At a solar plant, a pyranometer determines the solar energy that is entering the system while a power meter determines what electrical power it generates. These two values can be used to determine the performance ratio (PR) of a solar plant. PR is a crucial parameter that can show if the solar plant is functioning well or if there are any issues like shading, short-circuits or degradation.
Types of Pyranometers
There are two kinds of pyranometers: thermopile pyranometers and semiconductor pyranometers. A thermopile pyranometer is the “true” pyranometer since it measures the total quantity of radiation on a surface. It has a thermopile detector, a device that transforms thermal energy into electrical energy, with light-absorbing black paint that takes in all radiation from the sun evenly. This produces a temperature difference between the black exterior of the sensors and the housing of the instrument, resulting in a small voltage at the sensor that can be measured and translated into watts per meter squared.
A silicon pyranometer (which is a semiconductor sensor) uses a photodiode to transform light into an electrical current. The disadvantage of the silicon pyranometer is that its spectral sensitivity is restricted, meaning it won’t detect the entire spectrum of the sun. Needlessly to say, this can lead to measurement errors.

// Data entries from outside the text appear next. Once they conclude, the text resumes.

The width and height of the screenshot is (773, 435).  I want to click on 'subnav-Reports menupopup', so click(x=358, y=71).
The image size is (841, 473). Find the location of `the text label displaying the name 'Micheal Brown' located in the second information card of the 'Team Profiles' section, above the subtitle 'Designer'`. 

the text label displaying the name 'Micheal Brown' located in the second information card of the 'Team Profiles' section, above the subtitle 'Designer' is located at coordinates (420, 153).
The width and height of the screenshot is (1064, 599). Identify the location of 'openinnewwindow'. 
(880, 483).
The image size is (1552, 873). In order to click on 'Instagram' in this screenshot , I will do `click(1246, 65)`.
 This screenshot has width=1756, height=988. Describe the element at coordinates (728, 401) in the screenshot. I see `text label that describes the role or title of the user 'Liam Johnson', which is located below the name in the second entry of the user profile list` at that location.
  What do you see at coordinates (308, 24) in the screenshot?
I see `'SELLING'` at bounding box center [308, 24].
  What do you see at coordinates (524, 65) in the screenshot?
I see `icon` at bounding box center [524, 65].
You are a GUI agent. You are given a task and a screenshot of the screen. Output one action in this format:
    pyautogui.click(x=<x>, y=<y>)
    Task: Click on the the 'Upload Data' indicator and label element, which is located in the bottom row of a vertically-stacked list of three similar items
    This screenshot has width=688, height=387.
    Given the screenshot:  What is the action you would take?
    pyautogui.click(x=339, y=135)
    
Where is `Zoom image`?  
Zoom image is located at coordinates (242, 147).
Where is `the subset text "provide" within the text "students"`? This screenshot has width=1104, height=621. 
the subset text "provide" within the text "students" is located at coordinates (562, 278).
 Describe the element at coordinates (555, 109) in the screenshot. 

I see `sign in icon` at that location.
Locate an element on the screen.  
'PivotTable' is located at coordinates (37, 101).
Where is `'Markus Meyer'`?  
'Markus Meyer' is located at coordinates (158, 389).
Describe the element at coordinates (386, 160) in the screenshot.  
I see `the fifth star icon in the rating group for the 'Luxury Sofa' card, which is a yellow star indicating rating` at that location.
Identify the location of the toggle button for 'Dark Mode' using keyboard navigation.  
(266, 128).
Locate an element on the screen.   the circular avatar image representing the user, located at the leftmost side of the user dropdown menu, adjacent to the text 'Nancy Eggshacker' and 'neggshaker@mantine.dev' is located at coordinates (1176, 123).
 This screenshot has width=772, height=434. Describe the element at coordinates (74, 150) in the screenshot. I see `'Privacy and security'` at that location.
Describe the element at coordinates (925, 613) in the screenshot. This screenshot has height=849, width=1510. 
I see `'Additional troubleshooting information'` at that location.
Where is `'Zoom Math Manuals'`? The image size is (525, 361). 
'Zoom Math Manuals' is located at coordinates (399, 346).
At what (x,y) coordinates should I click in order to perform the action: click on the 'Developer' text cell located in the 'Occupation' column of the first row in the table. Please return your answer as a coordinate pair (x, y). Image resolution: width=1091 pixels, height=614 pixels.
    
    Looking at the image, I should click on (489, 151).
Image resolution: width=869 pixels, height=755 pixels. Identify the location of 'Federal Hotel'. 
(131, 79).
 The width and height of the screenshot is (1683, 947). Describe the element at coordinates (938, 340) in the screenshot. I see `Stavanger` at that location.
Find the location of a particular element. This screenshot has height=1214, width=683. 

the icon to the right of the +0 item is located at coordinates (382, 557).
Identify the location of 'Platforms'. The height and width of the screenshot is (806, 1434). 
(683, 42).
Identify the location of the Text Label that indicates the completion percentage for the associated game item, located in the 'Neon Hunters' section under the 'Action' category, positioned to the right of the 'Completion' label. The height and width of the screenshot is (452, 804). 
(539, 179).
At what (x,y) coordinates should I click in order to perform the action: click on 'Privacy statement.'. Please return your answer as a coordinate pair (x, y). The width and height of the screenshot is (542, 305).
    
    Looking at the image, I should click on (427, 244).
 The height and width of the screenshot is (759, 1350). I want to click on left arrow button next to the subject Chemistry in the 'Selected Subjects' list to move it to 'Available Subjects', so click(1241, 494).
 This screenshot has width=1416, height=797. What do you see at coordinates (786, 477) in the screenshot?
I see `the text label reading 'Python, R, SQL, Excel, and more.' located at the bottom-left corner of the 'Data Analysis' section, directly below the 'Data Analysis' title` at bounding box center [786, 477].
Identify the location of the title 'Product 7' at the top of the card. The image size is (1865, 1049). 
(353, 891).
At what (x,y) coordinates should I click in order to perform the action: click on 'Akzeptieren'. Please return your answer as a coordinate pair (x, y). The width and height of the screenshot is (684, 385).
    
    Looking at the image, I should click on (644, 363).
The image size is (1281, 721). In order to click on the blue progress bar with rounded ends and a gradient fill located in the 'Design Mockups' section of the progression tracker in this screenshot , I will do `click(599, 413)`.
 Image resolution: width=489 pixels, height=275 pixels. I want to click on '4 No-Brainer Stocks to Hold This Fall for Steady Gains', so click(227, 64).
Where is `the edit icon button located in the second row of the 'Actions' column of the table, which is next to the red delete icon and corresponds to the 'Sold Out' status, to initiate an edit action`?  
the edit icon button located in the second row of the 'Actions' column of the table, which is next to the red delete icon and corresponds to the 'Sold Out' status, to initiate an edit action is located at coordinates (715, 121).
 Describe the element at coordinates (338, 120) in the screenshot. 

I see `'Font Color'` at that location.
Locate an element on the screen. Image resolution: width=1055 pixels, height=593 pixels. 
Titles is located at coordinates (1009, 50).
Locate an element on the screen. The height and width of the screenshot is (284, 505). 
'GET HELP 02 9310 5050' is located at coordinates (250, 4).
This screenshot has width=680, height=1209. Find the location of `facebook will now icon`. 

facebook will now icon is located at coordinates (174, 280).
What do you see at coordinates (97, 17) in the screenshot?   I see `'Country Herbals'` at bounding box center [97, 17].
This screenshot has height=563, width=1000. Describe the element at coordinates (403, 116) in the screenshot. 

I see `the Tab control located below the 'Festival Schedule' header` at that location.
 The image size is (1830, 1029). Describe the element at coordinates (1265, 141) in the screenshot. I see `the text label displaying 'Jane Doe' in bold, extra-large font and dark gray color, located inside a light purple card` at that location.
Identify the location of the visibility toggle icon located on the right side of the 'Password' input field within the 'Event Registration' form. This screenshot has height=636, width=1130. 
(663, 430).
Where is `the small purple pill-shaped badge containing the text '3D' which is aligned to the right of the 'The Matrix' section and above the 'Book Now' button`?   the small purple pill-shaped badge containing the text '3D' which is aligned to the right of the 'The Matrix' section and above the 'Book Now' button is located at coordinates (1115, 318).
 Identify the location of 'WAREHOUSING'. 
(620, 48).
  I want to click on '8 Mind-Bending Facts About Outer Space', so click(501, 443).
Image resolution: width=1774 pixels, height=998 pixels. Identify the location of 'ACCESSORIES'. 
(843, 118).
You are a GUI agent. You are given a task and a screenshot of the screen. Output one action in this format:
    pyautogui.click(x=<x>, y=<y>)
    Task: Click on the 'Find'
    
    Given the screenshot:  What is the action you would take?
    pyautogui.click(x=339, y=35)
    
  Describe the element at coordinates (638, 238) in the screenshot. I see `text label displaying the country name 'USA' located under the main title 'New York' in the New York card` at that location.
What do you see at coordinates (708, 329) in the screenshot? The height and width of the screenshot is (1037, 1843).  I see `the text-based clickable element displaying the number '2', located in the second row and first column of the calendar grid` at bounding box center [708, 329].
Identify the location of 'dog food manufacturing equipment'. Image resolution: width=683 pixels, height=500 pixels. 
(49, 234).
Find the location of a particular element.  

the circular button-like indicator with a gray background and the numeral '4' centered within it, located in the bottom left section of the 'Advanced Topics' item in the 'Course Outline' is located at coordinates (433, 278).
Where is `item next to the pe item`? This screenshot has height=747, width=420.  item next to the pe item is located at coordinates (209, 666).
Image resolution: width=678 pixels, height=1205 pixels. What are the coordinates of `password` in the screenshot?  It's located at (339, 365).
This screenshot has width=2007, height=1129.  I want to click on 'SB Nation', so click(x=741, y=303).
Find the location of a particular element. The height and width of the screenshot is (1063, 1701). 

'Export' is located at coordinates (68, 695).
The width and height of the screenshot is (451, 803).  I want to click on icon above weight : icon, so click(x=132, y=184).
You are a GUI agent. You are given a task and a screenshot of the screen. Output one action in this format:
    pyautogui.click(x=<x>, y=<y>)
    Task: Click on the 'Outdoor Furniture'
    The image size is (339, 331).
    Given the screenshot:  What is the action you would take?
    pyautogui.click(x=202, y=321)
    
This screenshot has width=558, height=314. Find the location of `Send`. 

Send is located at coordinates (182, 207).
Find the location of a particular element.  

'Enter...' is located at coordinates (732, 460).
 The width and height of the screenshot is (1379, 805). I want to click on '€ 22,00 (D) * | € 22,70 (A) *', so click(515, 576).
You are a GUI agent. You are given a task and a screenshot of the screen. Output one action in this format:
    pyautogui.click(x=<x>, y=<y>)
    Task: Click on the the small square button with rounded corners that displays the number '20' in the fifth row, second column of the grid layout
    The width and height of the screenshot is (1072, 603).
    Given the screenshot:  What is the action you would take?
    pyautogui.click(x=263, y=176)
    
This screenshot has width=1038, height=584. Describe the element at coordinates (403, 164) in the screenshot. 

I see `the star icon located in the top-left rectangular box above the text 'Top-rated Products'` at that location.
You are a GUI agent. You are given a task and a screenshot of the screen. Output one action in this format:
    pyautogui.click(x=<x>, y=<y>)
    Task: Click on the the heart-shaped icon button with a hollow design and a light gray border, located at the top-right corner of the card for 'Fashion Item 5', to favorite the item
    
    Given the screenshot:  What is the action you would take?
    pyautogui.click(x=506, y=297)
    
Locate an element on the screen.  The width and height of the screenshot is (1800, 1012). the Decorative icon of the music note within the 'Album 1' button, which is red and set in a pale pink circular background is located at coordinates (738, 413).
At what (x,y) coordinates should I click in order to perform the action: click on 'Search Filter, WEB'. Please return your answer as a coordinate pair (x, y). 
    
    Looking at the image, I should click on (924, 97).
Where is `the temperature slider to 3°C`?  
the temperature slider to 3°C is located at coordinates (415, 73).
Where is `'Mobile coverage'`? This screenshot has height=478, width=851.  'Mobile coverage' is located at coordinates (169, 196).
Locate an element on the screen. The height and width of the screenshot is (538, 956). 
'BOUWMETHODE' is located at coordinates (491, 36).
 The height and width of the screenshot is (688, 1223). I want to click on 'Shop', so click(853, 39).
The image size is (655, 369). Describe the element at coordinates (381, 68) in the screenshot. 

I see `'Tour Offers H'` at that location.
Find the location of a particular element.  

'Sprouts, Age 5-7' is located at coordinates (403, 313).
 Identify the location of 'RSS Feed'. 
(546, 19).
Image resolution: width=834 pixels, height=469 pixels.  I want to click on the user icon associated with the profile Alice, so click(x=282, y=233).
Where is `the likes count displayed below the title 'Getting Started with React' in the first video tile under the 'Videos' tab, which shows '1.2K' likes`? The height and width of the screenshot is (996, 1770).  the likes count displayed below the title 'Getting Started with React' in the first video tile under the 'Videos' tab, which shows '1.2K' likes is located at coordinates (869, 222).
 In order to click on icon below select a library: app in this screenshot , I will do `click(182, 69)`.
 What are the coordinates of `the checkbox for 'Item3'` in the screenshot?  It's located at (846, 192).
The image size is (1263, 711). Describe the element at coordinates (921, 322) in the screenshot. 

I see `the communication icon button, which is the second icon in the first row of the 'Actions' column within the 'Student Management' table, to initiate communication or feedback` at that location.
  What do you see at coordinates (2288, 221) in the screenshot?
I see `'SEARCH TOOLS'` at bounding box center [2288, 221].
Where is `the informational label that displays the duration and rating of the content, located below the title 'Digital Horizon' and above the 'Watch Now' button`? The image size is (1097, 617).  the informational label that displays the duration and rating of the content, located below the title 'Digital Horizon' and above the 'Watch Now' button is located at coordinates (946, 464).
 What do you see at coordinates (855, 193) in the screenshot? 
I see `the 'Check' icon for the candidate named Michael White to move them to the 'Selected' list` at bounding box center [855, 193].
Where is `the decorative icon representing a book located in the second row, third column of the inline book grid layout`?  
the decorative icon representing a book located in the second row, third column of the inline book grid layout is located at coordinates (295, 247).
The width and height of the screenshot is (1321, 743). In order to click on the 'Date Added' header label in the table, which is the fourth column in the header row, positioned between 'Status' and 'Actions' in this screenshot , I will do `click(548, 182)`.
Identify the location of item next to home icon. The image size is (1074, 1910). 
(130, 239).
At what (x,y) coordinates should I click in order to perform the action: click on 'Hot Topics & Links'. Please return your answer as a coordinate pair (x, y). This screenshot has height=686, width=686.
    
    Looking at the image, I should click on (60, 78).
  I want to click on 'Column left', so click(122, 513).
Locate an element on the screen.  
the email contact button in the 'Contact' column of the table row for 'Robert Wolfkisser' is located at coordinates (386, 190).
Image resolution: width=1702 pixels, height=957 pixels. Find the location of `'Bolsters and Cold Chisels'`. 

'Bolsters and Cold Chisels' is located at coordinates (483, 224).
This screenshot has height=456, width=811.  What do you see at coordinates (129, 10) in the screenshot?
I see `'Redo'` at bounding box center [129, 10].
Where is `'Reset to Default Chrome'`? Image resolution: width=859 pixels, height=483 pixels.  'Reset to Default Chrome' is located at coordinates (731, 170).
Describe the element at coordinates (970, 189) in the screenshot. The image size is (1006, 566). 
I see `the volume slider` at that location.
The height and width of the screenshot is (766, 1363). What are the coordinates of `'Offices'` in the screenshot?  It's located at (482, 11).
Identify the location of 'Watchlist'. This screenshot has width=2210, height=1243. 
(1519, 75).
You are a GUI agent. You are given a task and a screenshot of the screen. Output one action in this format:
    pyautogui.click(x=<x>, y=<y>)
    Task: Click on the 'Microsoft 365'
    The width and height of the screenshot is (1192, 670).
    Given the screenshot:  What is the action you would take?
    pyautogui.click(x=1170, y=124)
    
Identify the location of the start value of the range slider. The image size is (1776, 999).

A solar irradiance sensor can be a stand-alone device or used as part of a meteorological station. Often, a large solar plant has one or more meteorological stations that track key weather parameters like relative humidity, wind speed, and solar radiation. The data gathered by pyranometers can be used with mathematical models that determine irradiance on the array from the sky under various conditions. This step is essential for modelling the performance of a solar energy installation effectively.